Top 5 Tuesday is a weekly meme hosted by the fantastic Bionic Bookworm. This week’s topic:
AUGUST 15TH – Top 5 buzzwords that make me NOT want to read a book
Last week we did Top 5 Favorite Buzzwords, and this week it’s the opposite – top buzzwords that make me want to avoid a book. All of the books pictured are ones that I’ve read that I don’t care for.
Tearjerker
There is nothing that annoys me more than when a book tries too hard to make me cry. I’m not going to cry, especially when I feel like I’m being manipulated into it. When I see ‘tearjerker’ I just think ‘melodramatic.’ Hard pass.
Heartwarming
Literally the most surefire way to make me stop reading a book’s summary is if the word ‘heartwarming’ appears. In general, I really can’t stand uplifting, life-affirming books. If it doesn’t give me depression and/or an existential crisis, I’m not interested.
Magical Realism
Ah, my least favorite genre.
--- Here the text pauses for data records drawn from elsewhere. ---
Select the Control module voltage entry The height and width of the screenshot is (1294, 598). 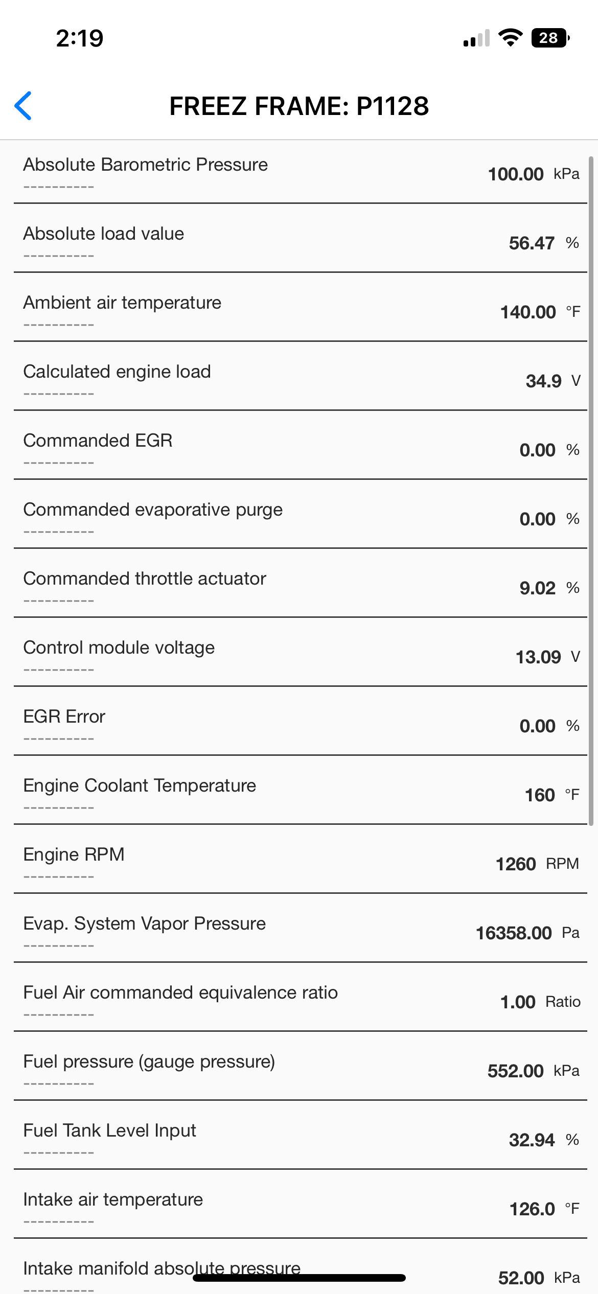tap(299, 656)
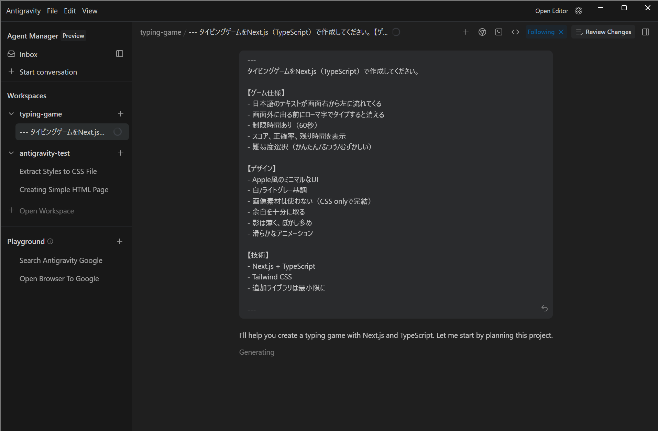
Task: Turn off Following mode
Action: point(561,32)
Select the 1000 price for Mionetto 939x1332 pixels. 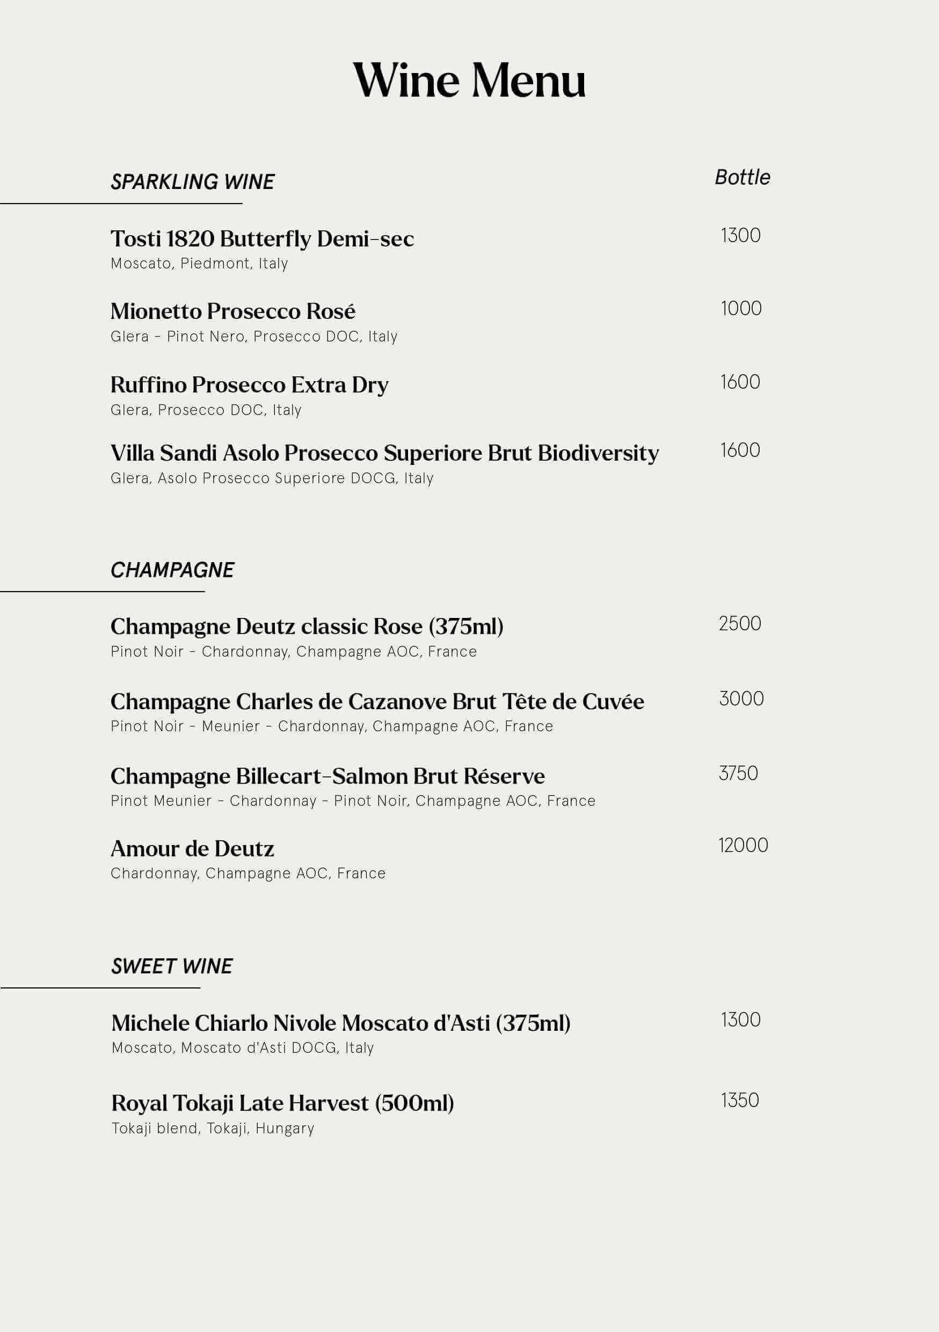pyautogui.click(x=741, y=308)
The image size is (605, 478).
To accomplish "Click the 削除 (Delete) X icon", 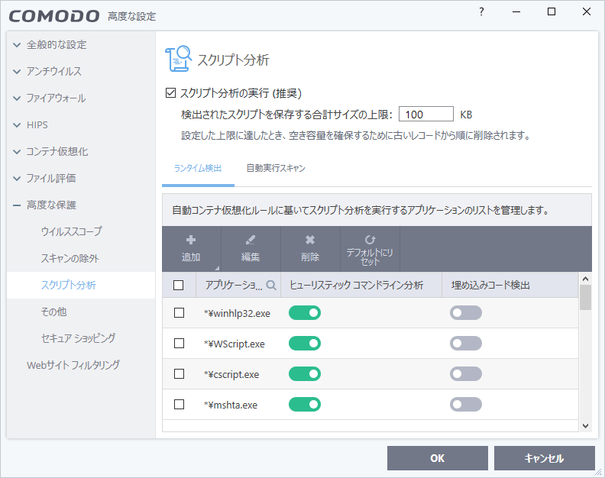I will pos(310,240).
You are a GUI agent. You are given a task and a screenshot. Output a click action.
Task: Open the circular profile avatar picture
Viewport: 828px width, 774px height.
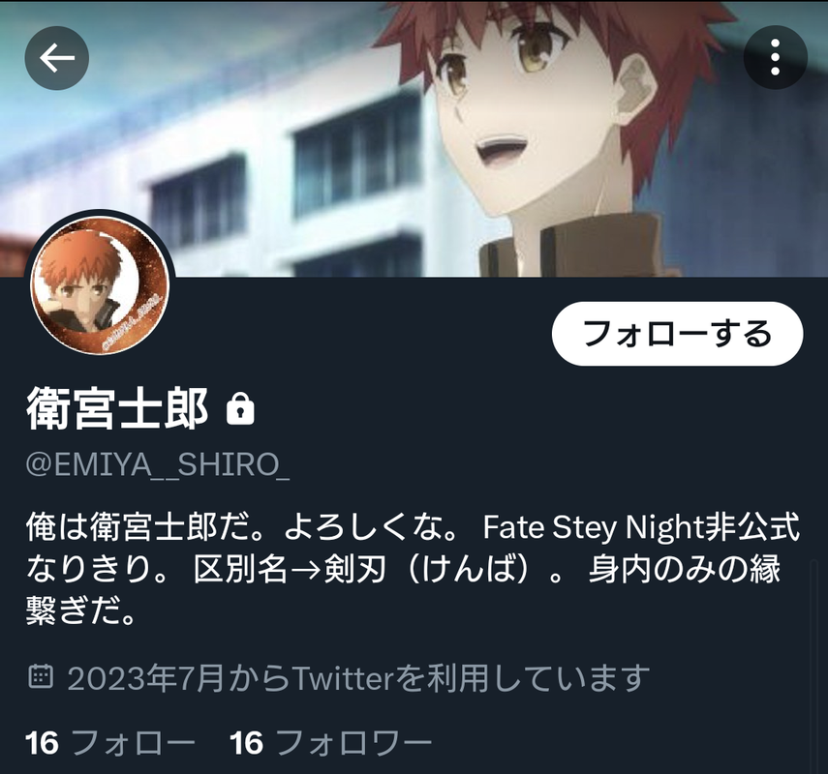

Apologies for the unpopular opinion. And it’s strange that I don’t click with this genre, because I love ‘weird’ books. The Vegetarian by Hang Kang? Weird. Perfume by Patrick Suskind? Weird. Bright Air Black by David Vann? Real weird. But there is a certain brand of weirdness that just does not appeal to me, and that is magical realism. I don’t know why, but books about ordinary people who randomly have wings or have roses that grow out of their arms just don’t do it for me. There have been exceptions, certain magical realism books I’ve enjoyed – but on the whole, I tend to avoid this genre.
Funny
I like to think that I have a good sense of humor, but if a book calls itself ‘funny,’ I find that it rarely is. There is one caveat – if a book is described as “darkly comedic,” chances are I will enjoy it. I love dark humor. But laugh out loud, “haha” funny? Not my thing.
Gritty
I’m learning to equate the word ‘gritty’ with ‘how can I make this sex scene as awkward as possible,’ and after reading such delightful passages as Lauren Groff comparing a guy’s stomach to the tautness of creme brûlée and Jardine Libaire’s protagonist literally thinking that he’s a monkey in the middle of a threesome, I’m done. I’m out. I have suffered all I can suffer. Sorry, grit-lit, we’re through.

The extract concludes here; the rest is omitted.